# WORK INSTRUCTION
Beginning at the line that includes "The image size is (1103, 735)." in the entries below, print each line exactly as it appears, through the last one.

▼

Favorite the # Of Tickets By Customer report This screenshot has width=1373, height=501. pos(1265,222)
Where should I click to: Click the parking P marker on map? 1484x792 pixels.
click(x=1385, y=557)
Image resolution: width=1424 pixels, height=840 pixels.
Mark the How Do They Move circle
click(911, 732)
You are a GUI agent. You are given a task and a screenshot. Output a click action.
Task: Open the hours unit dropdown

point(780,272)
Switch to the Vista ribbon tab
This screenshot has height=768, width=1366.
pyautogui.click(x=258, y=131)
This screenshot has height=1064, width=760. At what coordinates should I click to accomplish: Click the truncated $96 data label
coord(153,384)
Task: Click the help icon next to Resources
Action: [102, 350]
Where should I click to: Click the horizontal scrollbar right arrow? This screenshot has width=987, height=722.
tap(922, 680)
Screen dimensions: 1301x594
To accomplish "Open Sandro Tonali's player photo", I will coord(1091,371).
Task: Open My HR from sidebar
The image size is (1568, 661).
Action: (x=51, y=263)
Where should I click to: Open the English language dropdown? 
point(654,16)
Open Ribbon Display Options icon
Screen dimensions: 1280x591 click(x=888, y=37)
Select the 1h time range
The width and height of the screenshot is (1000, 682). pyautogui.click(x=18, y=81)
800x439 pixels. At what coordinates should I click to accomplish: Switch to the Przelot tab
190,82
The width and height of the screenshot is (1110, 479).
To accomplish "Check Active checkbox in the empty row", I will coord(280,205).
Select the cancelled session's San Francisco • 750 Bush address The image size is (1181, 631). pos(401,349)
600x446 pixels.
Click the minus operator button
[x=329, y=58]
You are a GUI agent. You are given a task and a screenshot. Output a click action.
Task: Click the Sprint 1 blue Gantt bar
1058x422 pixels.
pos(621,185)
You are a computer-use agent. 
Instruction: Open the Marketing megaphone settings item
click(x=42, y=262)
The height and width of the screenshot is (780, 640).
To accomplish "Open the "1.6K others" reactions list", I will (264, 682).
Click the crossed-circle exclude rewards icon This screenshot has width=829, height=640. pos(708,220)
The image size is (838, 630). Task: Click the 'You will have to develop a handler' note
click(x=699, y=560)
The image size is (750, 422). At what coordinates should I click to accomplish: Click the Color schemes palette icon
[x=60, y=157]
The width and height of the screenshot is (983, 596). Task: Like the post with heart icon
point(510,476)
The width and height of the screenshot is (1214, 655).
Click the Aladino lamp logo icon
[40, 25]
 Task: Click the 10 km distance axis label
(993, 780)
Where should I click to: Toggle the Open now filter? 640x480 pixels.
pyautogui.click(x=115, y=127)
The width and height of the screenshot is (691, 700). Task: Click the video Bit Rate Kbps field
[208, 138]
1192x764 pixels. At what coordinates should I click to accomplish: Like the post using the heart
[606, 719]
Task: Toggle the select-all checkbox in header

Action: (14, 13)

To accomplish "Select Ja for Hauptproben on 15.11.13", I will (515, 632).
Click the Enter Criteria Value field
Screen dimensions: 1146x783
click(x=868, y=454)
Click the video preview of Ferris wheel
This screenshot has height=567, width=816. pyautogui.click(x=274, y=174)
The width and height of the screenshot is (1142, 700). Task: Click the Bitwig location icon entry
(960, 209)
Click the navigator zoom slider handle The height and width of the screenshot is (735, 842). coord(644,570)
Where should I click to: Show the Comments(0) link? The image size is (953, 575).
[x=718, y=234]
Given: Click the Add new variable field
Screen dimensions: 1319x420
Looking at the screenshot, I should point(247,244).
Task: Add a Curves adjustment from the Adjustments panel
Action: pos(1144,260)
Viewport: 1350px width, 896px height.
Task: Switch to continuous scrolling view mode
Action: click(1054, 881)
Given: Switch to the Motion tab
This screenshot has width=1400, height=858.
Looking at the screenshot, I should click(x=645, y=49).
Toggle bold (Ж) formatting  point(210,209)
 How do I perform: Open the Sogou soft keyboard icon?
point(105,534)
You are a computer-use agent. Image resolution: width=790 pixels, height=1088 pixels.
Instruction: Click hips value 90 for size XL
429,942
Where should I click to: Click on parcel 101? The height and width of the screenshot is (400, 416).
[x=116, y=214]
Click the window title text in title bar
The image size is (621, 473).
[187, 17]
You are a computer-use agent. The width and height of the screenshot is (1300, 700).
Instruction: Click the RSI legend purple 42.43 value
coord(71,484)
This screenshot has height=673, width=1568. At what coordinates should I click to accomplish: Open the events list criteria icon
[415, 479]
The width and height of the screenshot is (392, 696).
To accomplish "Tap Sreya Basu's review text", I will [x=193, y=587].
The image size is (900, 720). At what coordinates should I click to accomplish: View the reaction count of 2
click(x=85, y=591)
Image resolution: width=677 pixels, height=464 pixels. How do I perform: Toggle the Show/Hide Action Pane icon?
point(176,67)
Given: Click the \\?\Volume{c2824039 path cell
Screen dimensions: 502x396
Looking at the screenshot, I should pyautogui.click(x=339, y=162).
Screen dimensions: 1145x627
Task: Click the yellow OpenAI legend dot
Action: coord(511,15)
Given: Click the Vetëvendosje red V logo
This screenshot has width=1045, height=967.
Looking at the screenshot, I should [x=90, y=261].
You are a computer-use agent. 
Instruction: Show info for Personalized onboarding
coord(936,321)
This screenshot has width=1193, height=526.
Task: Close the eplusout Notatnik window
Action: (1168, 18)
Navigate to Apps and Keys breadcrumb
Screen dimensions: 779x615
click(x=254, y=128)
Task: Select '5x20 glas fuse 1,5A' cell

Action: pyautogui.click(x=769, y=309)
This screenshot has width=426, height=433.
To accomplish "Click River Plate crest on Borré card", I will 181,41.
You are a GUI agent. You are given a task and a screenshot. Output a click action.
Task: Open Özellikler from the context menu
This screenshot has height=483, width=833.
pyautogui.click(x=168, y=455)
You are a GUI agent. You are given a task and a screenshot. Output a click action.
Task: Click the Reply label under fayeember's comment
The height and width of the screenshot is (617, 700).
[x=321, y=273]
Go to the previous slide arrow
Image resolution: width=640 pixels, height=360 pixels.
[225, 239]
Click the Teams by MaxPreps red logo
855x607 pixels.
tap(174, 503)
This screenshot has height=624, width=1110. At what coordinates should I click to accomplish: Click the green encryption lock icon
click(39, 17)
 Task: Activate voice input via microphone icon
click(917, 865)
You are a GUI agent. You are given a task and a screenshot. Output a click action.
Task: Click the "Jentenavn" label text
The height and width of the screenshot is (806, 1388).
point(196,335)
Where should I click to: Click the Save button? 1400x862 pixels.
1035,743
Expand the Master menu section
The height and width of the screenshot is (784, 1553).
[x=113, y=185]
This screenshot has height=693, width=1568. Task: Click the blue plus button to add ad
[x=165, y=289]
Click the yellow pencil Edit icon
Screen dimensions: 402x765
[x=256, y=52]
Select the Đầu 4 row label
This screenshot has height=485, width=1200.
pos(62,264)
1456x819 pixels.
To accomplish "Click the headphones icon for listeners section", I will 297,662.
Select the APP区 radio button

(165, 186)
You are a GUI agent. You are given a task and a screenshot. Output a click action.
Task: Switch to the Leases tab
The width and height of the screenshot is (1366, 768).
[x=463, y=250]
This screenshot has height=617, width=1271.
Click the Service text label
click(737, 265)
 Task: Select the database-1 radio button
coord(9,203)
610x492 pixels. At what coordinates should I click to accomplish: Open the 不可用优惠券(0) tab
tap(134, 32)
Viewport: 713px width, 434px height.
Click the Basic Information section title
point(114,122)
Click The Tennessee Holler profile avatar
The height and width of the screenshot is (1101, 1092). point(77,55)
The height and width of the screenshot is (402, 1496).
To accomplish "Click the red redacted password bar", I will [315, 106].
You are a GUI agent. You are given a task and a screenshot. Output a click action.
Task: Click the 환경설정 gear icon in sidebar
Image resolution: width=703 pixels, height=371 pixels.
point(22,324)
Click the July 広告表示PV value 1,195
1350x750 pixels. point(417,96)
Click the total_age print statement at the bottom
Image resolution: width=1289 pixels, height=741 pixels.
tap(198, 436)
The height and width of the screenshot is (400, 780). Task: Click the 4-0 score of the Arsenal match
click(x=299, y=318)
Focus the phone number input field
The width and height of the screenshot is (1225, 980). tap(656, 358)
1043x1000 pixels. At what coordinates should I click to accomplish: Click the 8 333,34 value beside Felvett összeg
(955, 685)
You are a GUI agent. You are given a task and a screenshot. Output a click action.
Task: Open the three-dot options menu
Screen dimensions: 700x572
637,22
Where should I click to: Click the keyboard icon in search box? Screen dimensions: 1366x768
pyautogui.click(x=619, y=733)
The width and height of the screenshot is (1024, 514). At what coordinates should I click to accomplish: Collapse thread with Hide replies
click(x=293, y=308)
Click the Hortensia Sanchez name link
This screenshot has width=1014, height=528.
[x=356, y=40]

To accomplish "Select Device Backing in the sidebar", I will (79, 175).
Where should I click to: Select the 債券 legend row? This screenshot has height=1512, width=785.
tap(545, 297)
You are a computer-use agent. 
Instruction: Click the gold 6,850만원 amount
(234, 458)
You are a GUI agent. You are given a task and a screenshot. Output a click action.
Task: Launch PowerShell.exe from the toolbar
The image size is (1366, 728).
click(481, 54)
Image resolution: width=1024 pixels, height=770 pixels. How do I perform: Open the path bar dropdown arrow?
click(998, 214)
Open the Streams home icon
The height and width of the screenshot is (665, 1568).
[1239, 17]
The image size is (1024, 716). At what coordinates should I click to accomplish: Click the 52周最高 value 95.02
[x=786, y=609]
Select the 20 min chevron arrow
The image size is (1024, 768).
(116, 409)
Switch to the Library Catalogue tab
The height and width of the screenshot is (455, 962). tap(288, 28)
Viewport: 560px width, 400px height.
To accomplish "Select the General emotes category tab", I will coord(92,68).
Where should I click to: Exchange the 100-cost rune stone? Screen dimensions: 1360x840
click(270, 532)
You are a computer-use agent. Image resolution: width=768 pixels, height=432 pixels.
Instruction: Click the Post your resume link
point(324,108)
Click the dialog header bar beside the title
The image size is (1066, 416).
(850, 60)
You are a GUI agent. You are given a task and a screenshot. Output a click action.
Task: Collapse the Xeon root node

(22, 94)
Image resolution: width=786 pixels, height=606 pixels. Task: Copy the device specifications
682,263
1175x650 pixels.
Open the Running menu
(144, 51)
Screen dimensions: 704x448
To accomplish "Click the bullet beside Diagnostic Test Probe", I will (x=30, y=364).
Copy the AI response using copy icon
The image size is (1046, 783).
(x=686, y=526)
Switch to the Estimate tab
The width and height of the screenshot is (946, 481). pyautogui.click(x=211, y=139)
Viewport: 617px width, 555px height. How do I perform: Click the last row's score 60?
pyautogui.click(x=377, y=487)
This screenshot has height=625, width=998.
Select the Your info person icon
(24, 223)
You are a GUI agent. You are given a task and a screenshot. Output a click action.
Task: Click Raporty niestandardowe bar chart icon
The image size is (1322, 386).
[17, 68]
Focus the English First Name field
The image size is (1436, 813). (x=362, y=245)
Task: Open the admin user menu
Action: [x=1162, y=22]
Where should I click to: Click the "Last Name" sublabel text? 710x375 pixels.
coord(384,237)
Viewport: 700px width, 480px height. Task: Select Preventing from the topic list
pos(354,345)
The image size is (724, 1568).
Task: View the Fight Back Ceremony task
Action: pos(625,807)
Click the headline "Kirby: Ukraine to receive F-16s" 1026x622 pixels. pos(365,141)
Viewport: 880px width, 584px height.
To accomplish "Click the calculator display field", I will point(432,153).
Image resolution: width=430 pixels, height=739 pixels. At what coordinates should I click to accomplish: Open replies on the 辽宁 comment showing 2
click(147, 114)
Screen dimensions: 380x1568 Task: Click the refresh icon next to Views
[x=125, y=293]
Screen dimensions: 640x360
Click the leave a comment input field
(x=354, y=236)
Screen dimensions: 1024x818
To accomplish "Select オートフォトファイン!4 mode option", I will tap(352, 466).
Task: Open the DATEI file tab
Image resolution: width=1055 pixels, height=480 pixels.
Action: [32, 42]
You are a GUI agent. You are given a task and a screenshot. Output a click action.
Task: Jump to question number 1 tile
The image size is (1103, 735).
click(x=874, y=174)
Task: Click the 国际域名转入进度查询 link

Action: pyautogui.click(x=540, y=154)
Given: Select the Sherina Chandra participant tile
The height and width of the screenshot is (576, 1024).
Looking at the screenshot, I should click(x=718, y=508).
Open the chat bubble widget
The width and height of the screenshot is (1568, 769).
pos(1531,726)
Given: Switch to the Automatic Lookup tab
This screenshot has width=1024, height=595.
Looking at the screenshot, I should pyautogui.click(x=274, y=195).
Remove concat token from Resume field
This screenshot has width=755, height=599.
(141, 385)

▲

# ANSWER TO THIS EXERCISE
The image size is (1103, 735).
click(x=874, y=174)
Task: Click the 国际域名转入进度查询 link

Action: pyautogui.click(x=540, y=154)
Given: Select the Sherina Chandra participant tile
The height and width of the screenshot is (576, 1024).
Looking at the screenshot, I should click(x=718, y=508).
Open the chat bubble widget
The width and height of the screenshot is (1568, 769).
pos(1531,726)
Given: Switch to the Automatic Lookup tab
This screenshot has width=1024, height=595.
Looking at the screenshot, I should pyautogui.click(x=274, y=195).
Remove concat token from Resume field
This screenshot has width=755, height=599.
(141, 385)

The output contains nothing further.